The data at hand has to be extracted from the XML format to CSV.

Then the preliminary exploration shows that there are 1,189,412 data points. The number of extracted columns is 7. SID is just sentence ID. The domain tells from which scientific domain does the sentence belongs, it contains string values. SBE is the state of the sentence before editing, and SAE is the state of the sentence after editing is done. If the sentence requires editing then these two columns will contain different sentences else they will have the same sentence which can be read as a string. del_word column contains values(including spaces) as the texts that had to be deleted for correcting sentences. ins_word column contains values(including spaces) as the texts that had to be inserted for correcting sentences. The label contains 1 or 0 corresponding to a grammatically wrong sentence or otherwise.

Null values are rare in SBE and SAE, we can directly drop them. For null values in del_word and ins_word, we can impute it with blank. Note: For correcting a wrong sentence we don't have to always delete a word from it, we can just insert the missing text and vise versa. Whereas for sentences that do not need editing del_word and ins_word are always blank.

Most Del_words from Sentences that need editing
Most Ins_words from Sentences that need editing
Top 10 Pairs of Del_words, Ins_word from Sentences that need editing

From the above three images, it is evident that minuscule grammatical errors plague most of the sentences that need editing. This makes the job of finding errors in a sentence hard as all kinds of sentences are overwhelmed with these features.

From the distribution of Label, we can see this is an imbalanced dataset with most of the sentences not needing an edit.

Percentwise Label distribution

From the Distribution of Domain column, we can see that most of the sentences come from a paper written in the domain of Mathematics, Physics, Engineering, and Computer science.

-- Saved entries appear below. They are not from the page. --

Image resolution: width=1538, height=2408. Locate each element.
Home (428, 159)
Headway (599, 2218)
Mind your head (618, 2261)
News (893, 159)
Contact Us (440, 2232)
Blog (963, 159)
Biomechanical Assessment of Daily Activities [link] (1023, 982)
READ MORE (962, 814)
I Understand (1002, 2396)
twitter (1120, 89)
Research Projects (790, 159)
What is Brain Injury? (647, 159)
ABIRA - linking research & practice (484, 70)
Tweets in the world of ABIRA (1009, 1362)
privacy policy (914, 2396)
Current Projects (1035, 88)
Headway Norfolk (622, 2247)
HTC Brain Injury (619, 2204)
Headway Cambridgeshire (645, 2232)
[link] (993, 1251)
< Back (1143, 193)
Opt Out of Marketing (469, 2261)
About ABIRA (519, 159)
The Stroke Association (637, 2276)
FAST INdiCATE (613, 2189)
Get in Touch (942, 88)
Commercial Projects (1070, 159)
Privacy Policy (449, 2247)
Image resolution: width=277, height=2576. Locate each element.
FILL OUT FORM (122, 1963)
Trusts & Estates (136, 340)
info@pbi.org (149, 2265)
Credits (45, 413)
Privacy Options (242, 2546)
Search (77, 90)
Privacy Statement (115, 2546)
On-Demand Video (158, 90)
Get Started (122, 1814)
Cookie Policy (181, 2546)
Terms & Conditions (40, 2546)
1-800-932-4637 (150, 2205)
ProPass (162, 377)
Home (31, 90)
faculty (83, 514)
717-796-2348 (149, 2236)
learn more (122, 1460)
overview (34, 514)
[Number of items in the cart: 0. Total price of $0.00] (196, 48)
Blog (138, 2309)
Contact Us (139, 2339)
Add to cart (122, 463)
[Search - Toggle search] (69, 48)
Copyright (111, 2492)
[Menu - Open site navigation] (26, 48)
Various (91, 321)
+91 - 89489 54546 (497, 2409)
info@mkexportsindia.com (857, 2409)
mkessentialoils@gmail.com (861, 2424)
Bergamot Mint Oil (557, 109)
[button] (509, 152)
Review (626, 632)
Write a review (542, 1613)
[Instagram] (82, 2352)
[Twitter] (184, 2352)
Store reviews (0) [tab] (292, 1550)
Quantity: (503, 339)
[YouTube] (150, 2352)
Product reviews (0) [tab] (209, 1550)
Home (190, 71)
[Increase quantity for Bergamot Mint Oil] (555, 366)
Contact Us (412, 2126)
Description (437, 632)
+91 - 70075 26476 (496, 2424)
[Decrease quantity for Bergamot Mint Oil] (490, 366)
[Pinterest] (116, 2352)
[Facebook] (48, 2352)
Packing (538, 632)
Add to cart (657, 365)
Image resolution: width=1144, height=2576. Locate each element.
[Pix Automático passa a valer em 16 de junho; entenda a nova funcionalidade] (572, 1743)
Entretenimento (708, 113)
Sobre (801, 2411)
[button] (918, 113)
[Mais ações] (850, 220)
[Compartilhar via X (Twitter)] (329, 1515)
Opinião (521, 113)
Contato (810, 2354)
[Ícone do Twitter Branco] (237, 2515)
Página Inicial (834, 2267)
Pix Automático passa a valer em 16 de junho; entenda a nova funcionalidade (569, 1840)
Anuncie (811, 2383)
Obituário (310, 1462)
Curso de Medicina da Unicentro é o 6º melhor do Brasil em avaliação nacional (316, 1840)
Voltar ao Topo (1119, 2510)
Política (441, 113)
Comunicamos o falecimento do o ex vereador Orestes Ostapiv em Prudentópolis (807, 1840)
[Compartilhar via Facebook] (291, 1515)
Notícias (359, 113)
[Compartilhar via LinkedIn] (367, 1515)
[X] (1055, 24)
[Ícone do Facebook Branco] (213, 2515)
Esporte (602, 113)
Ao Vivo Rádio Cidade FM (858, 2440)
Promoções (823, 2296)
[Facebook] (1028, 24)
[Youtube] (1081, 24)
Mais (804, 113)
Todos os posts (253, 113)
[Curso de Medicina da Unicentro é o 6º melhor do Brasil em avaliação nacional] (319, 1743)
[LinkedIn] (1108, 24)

Distribution of sentence length in SBE
Distribution of sentence length in SAE

From the above 2 graphs, we can see that the distribution of sentence length follows a typical Log distribution, as expected from sentence data, for both sentences before editing and sentence after editing.

Word Share distribution between SAE and SBE

Word share is the ratio of the number of words 2 sentences have in common to the number of words 2 sentences have in total(i.e intersection over Union all for distinct words used). From the above EDA we can see for the sentences not needing an edit it is perfectly 0.5, while for the sentence that needs editing it is though left-skewed but many sentences still have near 0.5-word similarity. This indicates that most of the sentences need minor editing only, as we saw in the earlier analysis also.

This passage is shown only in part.